Le titre et l’affiche pourraient laisser croire que ce film décortique le mécanisme d’un jeu télévisé. En réalité, Robert Redford adapte ici un roman (du remarquablement bien nommé Richard Goodwin), évoquant des combines réelles liées à un jeu de 1958. Ce jeu, le spectateur n’en comprend le fonctionnement que progressivement. Deux candidats s’affrontent pour répondre à des questions de culture générale. Ils ne se voient pas et ne savent pas où en est l’autre. But du jeu, totaliser exactement 21 points.

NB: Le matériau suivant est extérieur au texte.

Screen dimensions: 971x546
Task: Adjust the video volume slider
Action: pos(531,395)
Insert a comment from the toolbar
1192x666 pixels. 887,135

Herb Stemple (John Turturro) enchaine les victoires depuis plusieurs semaines. Ses gains deviennent importants. Quelques plans sur différents personnages font rapidement sentir que Stemple agace. Le jeu est sponsorisé par la marque Geritol (produits de bien-être). Il passe sur la chaine NBC et il est produit par deux hommes qui sont liés au PDG de Geritol (Martin Scorsese). L’audience est bonne et Stemple reconnaissant, profite de ses passages à l’antenne pour vanter Geritol. Voilà le souci, Stemple prend de l’assurance alors qu’en réalité il est assez maladroit. N’étant pas d’un physique particulièrement avantageux (cheveux courts frisottés, grosses lunettes, trou bien visible dans sa dentition), on sent qu’il n’a pas l’habitude des feux de la rampe et qu’il en rajoute. D’ailleurs, chez lui, on le voit dresser son jeune fils à répondre comme un automate à des questions du type de celles du jeu, alors qu’il est un peu débraillé, le marcel visible sous sa chemise.

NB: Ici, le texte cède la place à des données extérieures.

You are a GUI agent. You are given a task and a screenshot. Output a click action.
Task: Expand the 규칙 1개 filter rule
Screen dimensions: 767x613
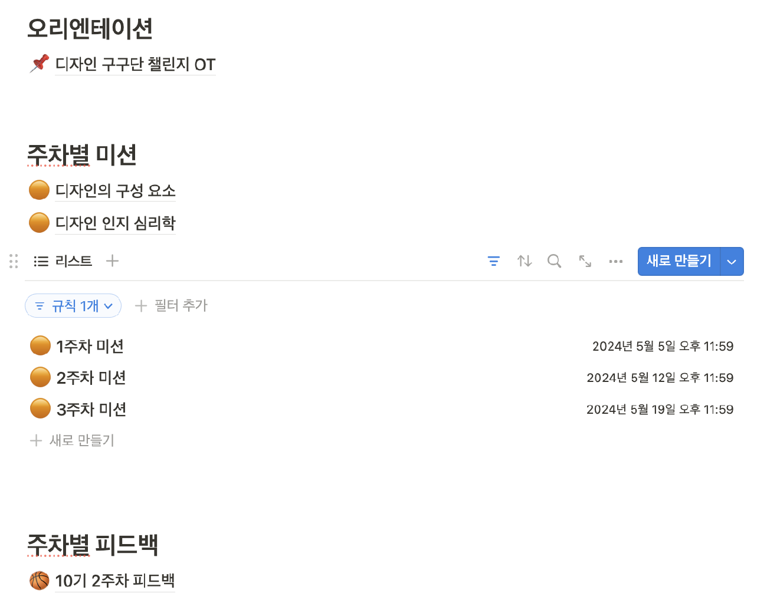coord(73,306)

Pour relancer l’intérêt, il serait temps que quelqu’un succède à Stemple. On comprend alors comment la production orchestre la valse des candidats. Le candidat idéal, c’est Charles Van Doren (Ralph Fiennes), jeune blond séduisant, classe naturelle largement supérieure à celle de Stemple. Van Doren est issu d’une famille réputée, des intellectuels depuis plusieurs générations. Lui-même n’est encore qu’assistant professeur de faculté (à 28 dollars par semaine…) et il prend comme test de moralité une question destinée à voir s’il est prêt à entrer dans la combine ! Van Doren ne voit que le moyen de gagner de l’argent en valorisant ses connaissances. Ce n’est que plus tard que son père lui rappellera la différence entre ses gains et un salaire. Lui, compte bien gagner en respectant les règles de l’art. Mais, quelles sont les règles ?


Le face-à-face Van Doren/Stempel est cruel et révélateur. Comme cela s’est pratiqué dans le milieu de la boxe (référence explicite dans le film), l’issue est déterminée à l’avance. Le vrai suspense (pour le spectateur du film) est de voir si chacun va appliquer les consignes.

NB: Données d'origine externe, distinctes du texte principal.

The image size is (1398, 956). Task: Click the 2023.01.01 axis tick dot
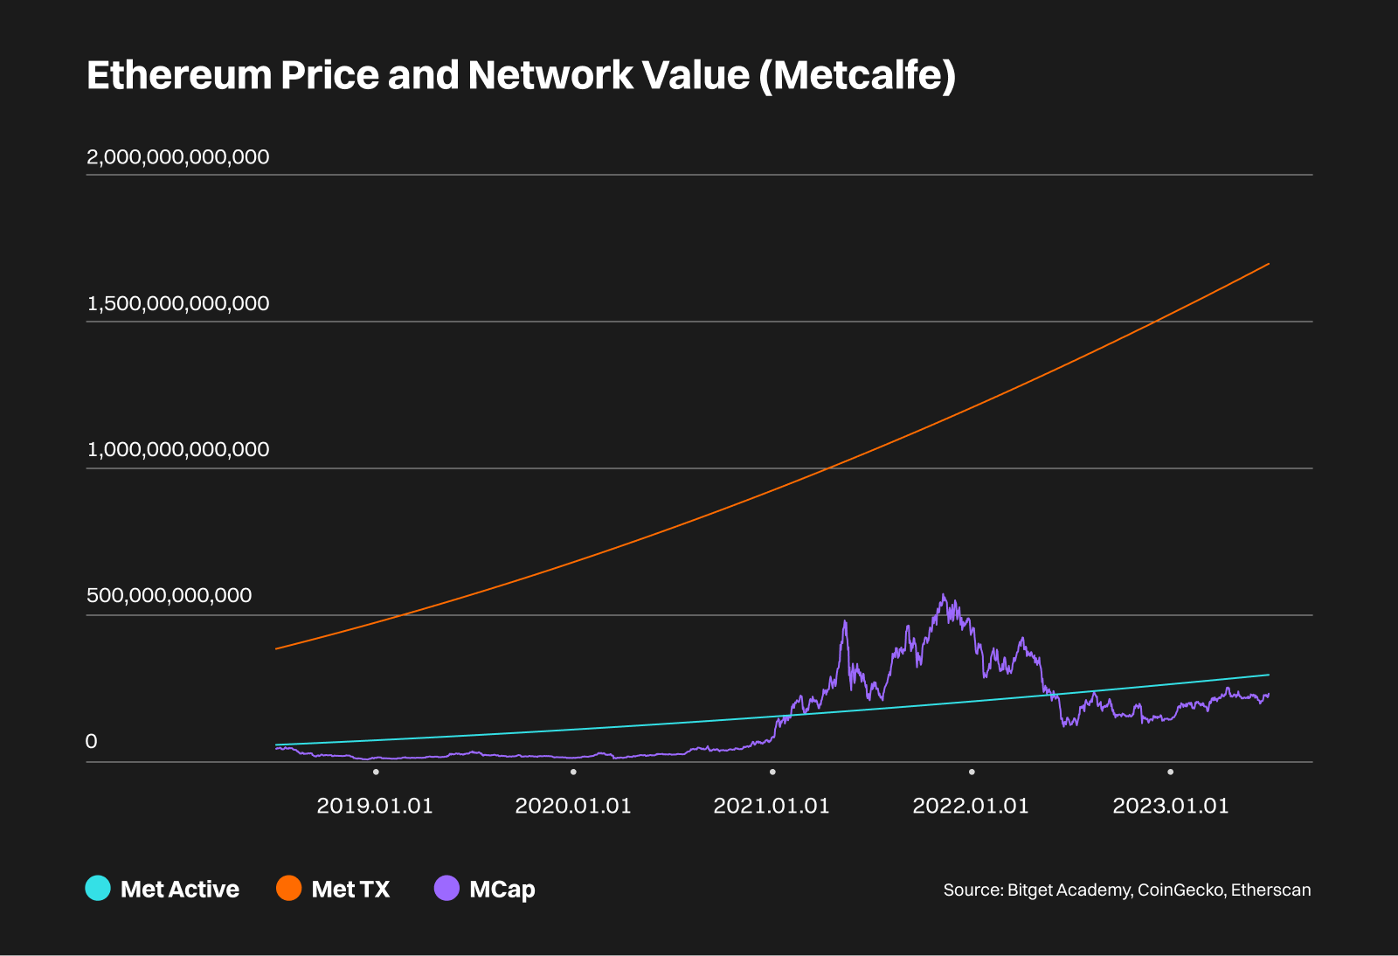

La différence fondamentale entre Van Doren et Stemple vient du fait que les bonnes réponses données par Van Doren sont considérées comme le fruit d’une culture, alors que celles données par Stemple sont considérées comme celles d’un singe savant. Pourtant, Stemple est un passionné lui aussi et c’est une humiliation personnelle de répondre que l’Oscar du meilleur film en 1955 est allé à Sur les quais alors qu’il sait parfaitement que la statuette est revenue à Marty (le surnom de Scorsese), un film qu’il adore. Scorsese, en rouage important d’un système de type mafieux…


Puisqu’il n’y a pas mort d’homme, contentons-nous de parler de système combinard, bien qu’il se nourrisse d’un engrenage d’intimidations. Tous les acteurs de ce système sont gagnants. Il est donc quasiment impossible de convaincre quelqu’un de dire la vérité pour l’ébranler. Floué, Stemple crie à l’injustice, mais tout le monde s’en fiche. Il devra attendre que la justice vienne à lui.


La justice est représentée par Richard (Dick) Goodwin (Rob Morrow), jeune enquêteur mandaté par une commission gouvernementale. Très cinématographique, la façon dont cet enquêteur met le doigt sur ce qui cloche en visionnant scrupuleusement les émissions enregistrées. Cela montre que tous les candidats n’ont pas réagi de la même façon à la pression de la production.


Un film très intéressant sur le fond. S’il n’est pas entré dans les annales, c’est probablement parce que, pour être parfaitement crédible quand on veut discréditer une institution, il faut être irréprochable. Or, par exemple, Dick est reçu dans la famille Van Doren, ce qui va à l’encontre de la déontologie judiciaire. Dick et Charles finissent même par devenir amis, événement déterminant dans la progression de l’enquête. Les relations entre les différents décideurs au niveau de la chaîne de télé sont peu montrées. De même, le rôle du présentateur est laissé dans le flou, alors qu’il est clairement dans la combine. Une combine totalement absurde, car si la popularité du candidat diminue, la pression augmente avec les gains et il ne peut que chuter naturellement.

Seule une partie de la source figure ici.